First, the district court did not hold that the transfers were "solely" intended to dissipate marital assets, nor was it required to—dissipation can have a purpose other than dissipation itself. In Carrick v. Carrick, 560 N.W.2d 407, 409, 413 (Minn. App. 1997), a wife admitted that she cashed certain certificates of deposit, withdrew money from accounts, and took two trips to Las Vegas for gambling purposes. Gambling and losing marital assets was held to constitute dissipation, even though gambling is not an activity that one undertakes solely to lose money. Similarly, in Baker, payment of legal fees with marital funds was deemed to be dissipation, even though it was not done "solely" to dissipate the assets but, presumably, to pay off the fees. 753 N.W.2d at 653-54. Even if husband is correct that his payments to his brother were not solely intended to make marital funds unavailable to wife, that fact is not fatal to the finding of dissipation.

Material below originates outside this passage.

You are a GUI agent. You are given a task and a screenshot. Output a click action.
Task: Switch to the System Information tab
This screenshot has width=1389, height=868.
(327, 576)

Second, the district court did not find that the brothers' transfers among themselves were "in the usual course of business"; it simply found that the brothers made transfers with some degree of regularity. Under the common law, expenditures were in the usual course of business if they did not "conceal, squander or misuse marital assets." Volesky v. Volesky, 412 N.W.2d 750, 753 (Minn. App. 1987). In one recent case, a dissenting judge of this court, discussing an issue not reached by the majority, indicated that expenditures are in the usual course of business within the meaning of the statute if they are made for "legitimate" reasons. Kremer v. Kremer, 889 N.W.2d 41, 61 (Minn. App. 2017) (Hooten, J., dissenting). It is self-evident that transfers intended to conceal the true ownership of assets are not made for "legitimate" reasons. Such transfers do not become "the usual course of business" merely because they are done consistently or over a long period of time, or because not all of the transfers were intended to conceal marital assets. Husband has not shown that the district court clearly erred in holding that husband's transfers were not in the usual course of business.
Because neither of the district court's findings on the challenged aspects of dissipation is clearly erroneous, the district court did not clearly err in finding that husband had dissipated marital assets.

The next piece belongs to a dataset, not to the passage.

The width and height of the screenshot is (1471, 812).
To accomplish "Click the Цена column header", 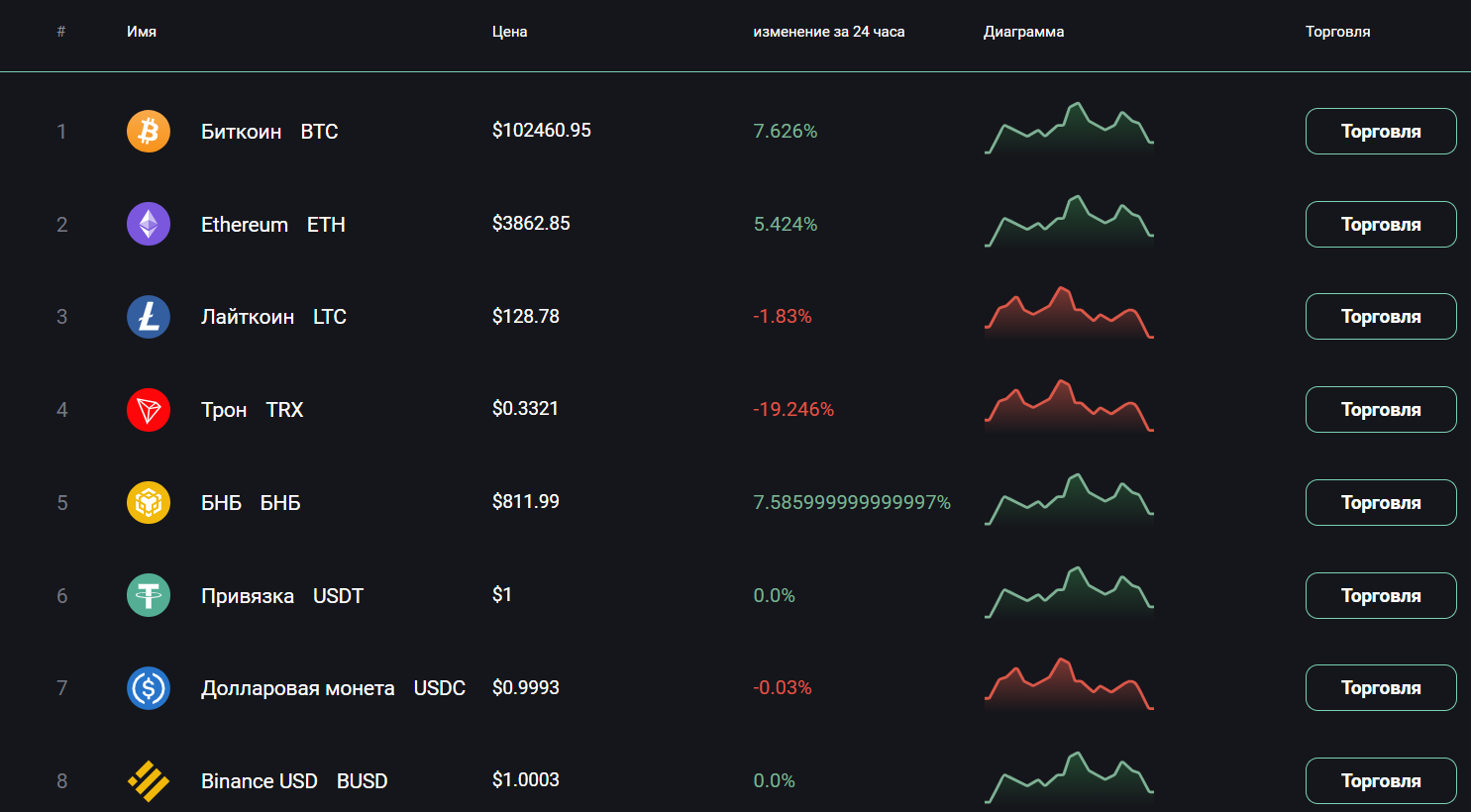I will point(509,32).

II. The district court's property division was not an abuse of discretion.
District courts have broad discretion over the division of marital property in a dissolution "and will be reversed only for a clear abuse of discretion." Reynolds v. Reynolds, 498 N.W.2d 266, 270 (Minn. App. 1993). Husband argues that the district court abused its discretion in distributing the parties' marital property because the plan created a large equalizer payment that he lacks the liquidity to pay and the district court did not account for the costs of liquidating the property he was awarded.

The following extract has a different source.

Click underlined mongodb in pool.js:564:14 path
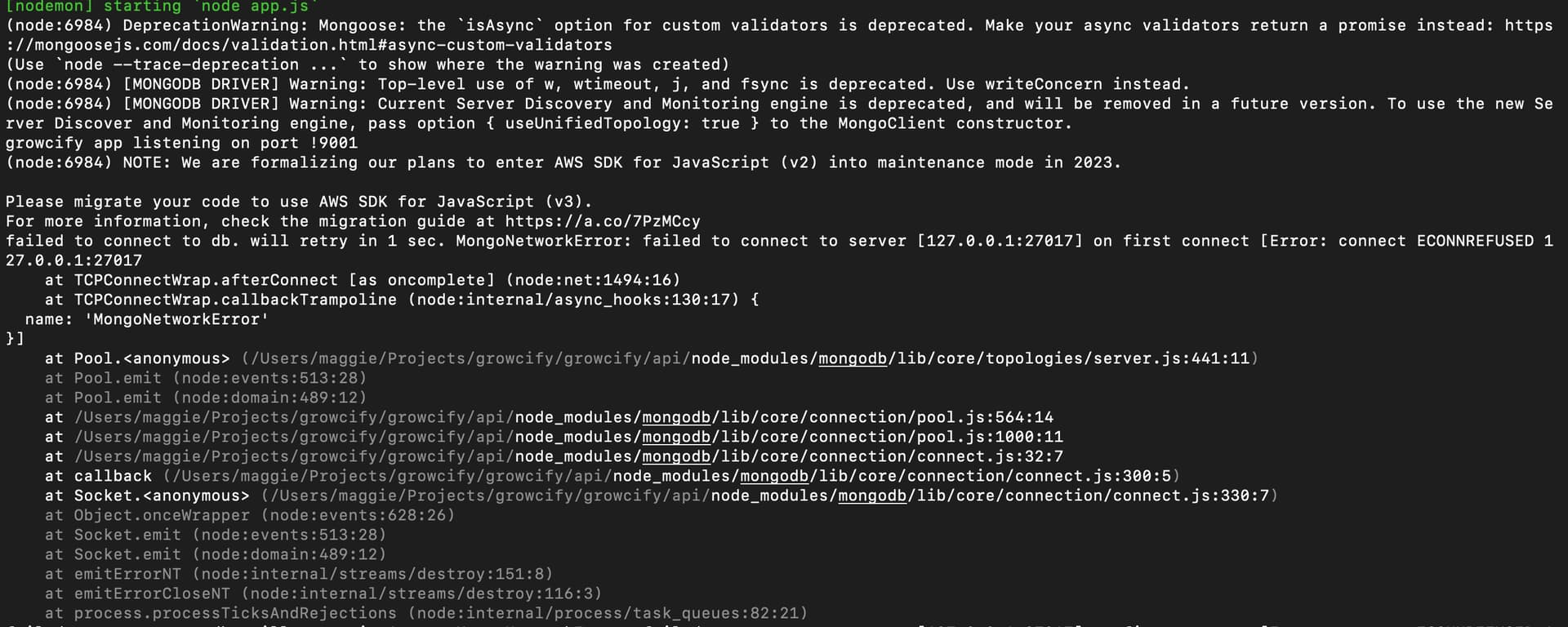 tap(675, 417)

Husband also argues that the district court's property distribution was an abuse of discretion because the court ordered him to pay a property equalizer of $234,100. If the terms of the court's order are added up, he is required to pay $234,900. But the apparent typographical error in the first installment—it was likely intended to be $34,100 instead of $34,900—does not necessarily result in husband paying more than he owes. The order requires payment "until the full balance has been paid." The extra $800 paid up-front may be able to be subtracted from the final equalizer payment. Even if the error actually requires husband to pay $800 more than he should, that error is de minimis and not a basis for remand. See Risk, 787 N.W.2d at 693-94 & n.1 (refusing to remand for correction of a $400 error with respect to a property valued at $99,000).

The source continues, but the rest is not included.